[Start of Attachment]
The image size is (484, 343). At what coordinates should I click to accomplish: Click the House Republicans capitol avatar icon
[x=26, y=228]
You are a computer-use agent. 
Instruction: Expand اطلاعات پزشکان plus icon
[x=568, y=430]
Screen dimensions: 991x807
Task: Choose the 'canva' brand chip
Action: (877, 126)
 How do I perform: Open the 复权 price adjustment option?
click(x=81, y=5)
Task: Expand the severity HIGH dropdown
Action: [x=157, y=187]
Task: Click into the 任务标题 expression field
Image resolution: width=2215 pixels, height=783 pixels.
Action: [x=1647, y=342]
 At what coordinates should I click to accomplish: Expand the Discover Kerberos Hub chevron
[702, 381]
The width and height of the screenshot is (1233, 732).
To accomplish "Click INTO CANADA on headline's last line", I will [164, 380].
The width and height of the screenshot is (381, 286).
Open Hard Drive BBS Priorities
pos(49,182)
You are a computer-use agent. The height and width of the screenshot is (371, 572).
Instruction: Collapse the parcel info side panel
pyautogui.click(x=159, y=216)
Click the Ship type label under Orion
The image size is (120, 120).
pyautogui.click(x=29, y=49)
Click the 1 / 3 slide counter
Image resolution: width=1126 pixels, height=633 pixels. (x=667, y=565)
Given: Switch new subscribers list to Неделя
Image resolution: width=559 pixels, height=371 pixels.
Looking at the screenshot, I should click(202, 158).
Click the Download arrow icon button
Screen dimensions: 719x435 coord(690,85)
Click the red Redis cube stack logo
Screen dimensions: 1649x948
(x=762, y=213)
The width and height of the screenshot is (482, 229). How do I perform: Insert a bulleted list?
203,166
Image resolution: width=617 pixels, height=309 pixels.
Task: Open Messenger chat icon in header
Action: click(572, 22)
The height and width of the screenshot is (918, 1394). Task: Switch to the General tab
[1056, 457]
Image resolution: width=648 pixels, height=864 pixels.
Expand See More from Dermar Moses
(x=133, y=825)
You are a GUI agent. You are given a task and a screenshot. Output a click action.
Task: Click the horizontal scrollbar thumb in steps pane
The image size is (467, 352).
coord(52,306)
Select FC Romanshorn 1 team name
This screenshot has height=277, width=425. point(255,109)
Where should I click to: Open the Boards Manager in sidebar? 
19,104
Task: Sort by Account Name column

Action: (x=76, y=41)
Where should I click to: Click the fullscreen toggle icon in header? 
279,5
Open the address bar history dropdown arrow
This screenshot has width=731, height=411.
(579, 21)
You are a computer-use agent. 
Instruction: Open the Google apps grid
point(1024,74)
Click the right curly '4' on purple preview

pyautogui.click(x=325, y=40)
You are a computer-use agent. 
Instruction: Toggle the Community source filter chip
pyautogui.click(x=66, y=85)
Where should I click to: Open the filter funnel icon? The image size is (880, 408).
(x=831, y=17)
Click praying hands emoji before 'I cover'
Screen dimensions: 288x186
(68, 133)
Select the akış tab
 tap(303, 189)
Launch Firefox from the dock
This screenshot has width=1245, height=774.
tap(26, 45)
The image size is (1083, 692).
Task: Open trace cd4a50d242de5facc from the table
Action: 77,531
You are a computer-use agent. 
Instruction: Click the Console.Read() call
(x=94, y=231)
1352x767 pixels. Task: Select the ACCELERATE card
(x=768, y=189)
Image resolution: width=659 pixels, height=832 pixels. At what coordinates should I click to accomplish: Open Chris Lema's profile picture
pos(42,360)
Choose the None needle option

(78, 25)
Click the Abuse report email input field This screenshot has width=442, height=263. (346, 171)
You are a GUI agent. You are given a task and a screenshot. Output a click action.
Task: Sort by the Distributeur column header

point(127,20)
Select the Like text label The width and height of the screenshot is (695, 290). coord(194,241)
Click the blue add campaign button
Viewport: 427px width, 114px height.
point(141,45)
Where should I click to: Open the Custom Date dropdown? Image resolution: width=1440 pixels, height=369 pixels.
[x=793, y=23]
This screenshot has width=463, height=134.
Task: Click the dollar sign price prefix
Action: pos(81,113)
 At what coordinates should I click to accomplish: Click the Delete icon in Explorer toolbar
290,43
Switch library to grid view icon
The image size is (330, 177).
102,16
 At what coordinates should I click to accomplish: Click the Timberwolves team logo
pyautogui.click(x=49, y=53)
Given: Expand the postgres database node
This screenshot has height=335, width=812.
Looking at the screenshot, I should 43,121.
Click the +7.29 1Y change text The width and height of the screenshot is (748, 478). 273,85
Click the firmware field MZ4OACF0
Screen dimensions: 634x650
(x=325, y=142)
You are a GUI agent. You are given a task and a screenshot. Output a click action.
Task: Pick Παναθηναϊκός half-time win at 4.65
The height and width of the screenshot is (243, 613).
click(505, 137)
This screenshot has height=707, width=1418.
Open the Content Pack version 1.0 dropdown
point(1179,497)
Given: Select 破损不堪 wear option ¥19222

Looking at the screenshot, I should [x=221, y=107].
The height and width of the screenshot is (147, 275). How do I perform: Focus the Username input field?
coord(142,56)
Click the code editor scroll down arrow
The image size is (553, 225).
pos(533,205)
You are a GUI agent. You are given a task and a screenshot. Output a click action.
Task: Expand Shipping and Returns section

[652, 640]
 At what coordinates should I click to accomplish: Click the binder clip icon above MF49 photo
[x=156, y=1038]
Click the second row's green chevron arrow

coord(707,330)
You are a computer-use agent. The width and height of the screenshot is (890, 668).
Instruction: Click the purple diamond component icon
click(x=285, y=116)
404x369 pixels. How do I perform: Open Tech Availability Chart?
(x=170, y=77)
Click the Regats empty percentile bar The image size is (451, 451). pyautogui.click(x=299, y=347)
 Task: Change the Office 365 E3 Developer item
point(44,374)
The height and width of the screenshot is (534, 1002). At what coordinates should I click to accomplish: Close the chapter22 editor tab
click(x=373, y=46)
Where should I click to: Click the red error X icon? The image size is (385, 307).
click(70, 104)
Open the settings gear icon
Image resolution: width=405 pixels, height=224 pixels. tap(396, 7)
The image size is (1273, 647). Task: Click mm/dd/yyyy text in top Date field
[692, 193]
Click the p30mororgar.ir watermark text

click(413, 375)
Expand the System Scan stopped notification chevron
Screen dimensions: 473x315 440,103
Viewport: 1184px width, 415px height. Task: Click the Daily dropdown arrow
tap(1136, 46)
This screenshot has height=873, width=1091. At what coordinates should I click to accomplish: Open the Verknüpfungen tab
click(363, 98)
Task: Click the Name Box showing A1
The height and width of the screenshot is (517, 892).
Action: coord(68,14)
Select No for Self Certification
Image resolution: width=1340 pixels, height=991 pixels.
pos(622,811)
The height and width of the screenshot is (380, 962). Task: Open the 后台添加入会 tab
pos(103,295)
[End of Attachment]
Retype the material above from start to finish without any changes.

# Solution for this exercise
The image size is (484, 343). At what coordinates should I click to accomplish: Click the House Republicans capitol avatar icon
[x=26, y=228]
You are a computer-use agent. 
Instruction: Expand اطلاعات پزشکان plus icon
[x=568, y=430]
Screen dimensions: 991x807
Task: Choose the 'canva' brand chip
Action: (877, 126)
 How do I perform: Open the 复权 price adjustment option?
click(x=81, y=5)
Task: Expand the severity HIGH dropdown
Action: [x=157, y=187]
Task: Click into the 任务标题 expression field
Image resolution: width=2215 pixels, height=783 pixels.
Action: [x=1647, y=342]
 At what coordinates should I click to accomplish: Expand the Discover Kerberos Hub chevron
[702, 381]
The width and height of the screenshot is (1233, 732).
To accomplish "Click INTO CANADA on headline's last line", I will [164, 380].
The width and height of the screenshot is (381, 286).
Open Hard Drive BBS Priorities
pos(49,182)
You are a computer-use agent. The height and width of the screenshot is (371, 572).
Instruction: Collapse the parcel info side panel
pyautogui.click(x=159, y=216)
Click the Ship type label under Orion
The image size is (120, 120).
pyautogui.click(x=29, y=49)
Click the 1 / 3 slide counter
Image resolution: width=1126 pixels, height=633 pixels. (x=667, y=565)
Given: Switch new subscribers list to Неделя
Image resolution: width=559 pixels, height=371 pixels.
Looking at the screenshot, I should click(202, 158).
Click the Download arrow icon button
Screen dimensions: 719x435 coord(690,85)
Click the red Redis cube stack logo
Screen dimensions: 1649x948
(x=762, y=213)
The width and height of the screenshot is (482, 229). How do I perform: Insert a bulleted list?
203,166
Image resolution: width=617 pixels, height=309 pixels.
Task: Open Messenger chat icon in header
Action: click(572, 22)
The height and width of the screenshot is (918, 1394). Task: Switch to the General tab
[1056, 457]
Image resolution: width=648 pixels, height=864 pixels.
Expand See More from Dermar Moses
(x=133, y=825)
You are a GUI agent. You are given a task and a screenshot. Output a click action.
Task: Click the horizontal scrollbar thumb in steps pane
The image size is (467, 352).
coord(52,306)
Select FC Romanshorn 1 team name
This screenshot has height=277, width=425. point(255,109)
Where should I click to: Open the Boards Manager in sidebar? 
19,104
Task: Sort by Account Name column

Action: (x=76, y=41)
Where should I click to: Click the fullscreen toggle icon in header? 
279,5
Open the address bar history dropdown arrow
This screenshot has width=731, height=411.
(579, 21)
You are a computer-use agent. 
Instruction: Open the Google apps grid
point(1024,74)
Click the right curly '4' on purple preview

pyautogui.click(x=325, y=40)
You are a computer-use agent. 
Instruction: Toggle the Community source filter chip
pyautogui.click(x=66, y=85)
Where should I click to: Open the filter funnel icon? The image size is (880, 408).
(x=831, y=17)
Click praying hands emoji before 'I cover'
Screen dimensions: 288x186
(68, 133)
Select the akış tab
 tap(303, 189)
Launch Firefox from the dock
This screenshot has width=1245, height=774.
tap(26, 45)
The image size is (1083, 692).
Task: Open trace cd4a50d242de5facc from the table
Action: 77,531
You are a computer-use agent. 
Instruction: Click the Console.Read() call
(x=94, y=231)
1352x767 pixels. Task: Select the ACCELERATE card
(x=768, y=189)
Image resolution: width=659 pixels, height=832 pixels. At what coordinates should I click to accomplish: Open Chris Lema's profile picture
pos(42,360)
Choose the None needle option

(78, 25)
Click the Abuse report email input field This screenshot has width=442, height=263. (346, 171)
You are a GUI agent. You are given a task and a screenshot. Output a click action.
Task: Sort by the Distributeur column header

point(127,20)
Select the Like text label The width and height of the screenshot is (695, 290). coord(194,241)
Click the blue add campaign button
Viewport: 427px width, 114px height.
point(141,45)
Where should I click to: Open the Custom Date dropdown? Image resolution: width=1440 pixels, height=369 pixels.
[x=793, y=23]
This screenshot has width=463, height=134.
Task: Click the dollar sign price prefix
Action: pos(81,113)
 At what coordinates should I click to accomplish: Click the Delete icon in Explorer toolbar
290,43
Switch library to grid view icon
The image size is (330, 177).
102,16
 At what coordinates should I click to accomplish: Click the Timberwolves team logo
pyautogui.click(x=49, y=53)
Given: Expand the postgres database node
This screenshot has height=335, width=812.
Looking at the screenshot, I should 43,121.
Click the +7.29 1Y change text The width and height of the screenshot is (748, 478). 273,85
Click the firmware field MZ4OACF0
Screen dimensions: 634x650
(x=325, y=142)
You are a GUI agent. You are given a task and a screenshot. Output a click action.
Task: Pick Παναθηναϊκός half-time win at 4.65
The height and width of the screenshot is (243, 613).
click(505, 137)
This screenshot has height=707, width=1418.
Open the Content Pack version 1.0 dropdown
point(1179,497)
Given: Select 破损不堪 wear option ¥19222

Looking at the screenshot, I should [x=221, y=107].
The height and width of the screenshot is (147, 275). How do I perform: Focus the Username input field?
coord(142,56)
Click the code editor scroll down arrow
The image size is (553, 225).
pos(533,205)
You are a GUI agent. You are given a task and a screenshot. Output a click action.
Task: Expand Shipping and Returns section

[652, 640]
 At what coordinates should I click to accomplish: Click the binder clip icon above MF49 photo
[x=156, y=1038]
Click the second row's green chevron arrow

coord(707,330)
You are a computer-use agent. The width and height of the screenshot is (890, 668).
Instruction: Click the purple diamond component icon
click(x=285, y=116)
404x369 pixels. How do I perform: Open Tech Availability Chart?
(x=170, y=77)
Click the Regats empty percentile bar The image size is (451, 451). pyautogui.click(x=299, y=347)
 Task: Change the Office 365 E3 Developer item
point(44,374)
The height and width of the screenshot is (534, 1002). At what coordinates should I click to accomplish: Close the chapter22 editor tab
click(x=373, y=46)
Where should I click to: Click the red error X icon? The image size is (385, 307).
click(70, 104)
Open the settings gear icon
Image resolution: width=405 pixels, height=224 pixels. tap(396, 7)
The image size is (1273, 647). Task: Click mm/dd/yyyy text in top Date field
[692, 193]
Click the p30mororgar.ir watermark text

click(413, 375)
Expand the System Scan stopped notification chevron
Screen dimensions: 473x315 440,103
Viewport: 1184px width, 415px height. Task: Click the Daily dropdown arrow
tap(1136, 46)
This screenshot has height=873, width=1091. At what coordinates should I click to accomplish: Open the Verknüpfungen tab
click(363, 98)
Task: Click the Name Box showing A1
The height and width of the screenshot is (517, 892).
Action: coord(68,14)
Select No for Self Certification
Image resolution: width=1340 pixels, height=991 pixels.
pos(622,811)
The height and width of the screenshot is (380, 962). Task: Open the 后台添加入会 tab
pos(103,295)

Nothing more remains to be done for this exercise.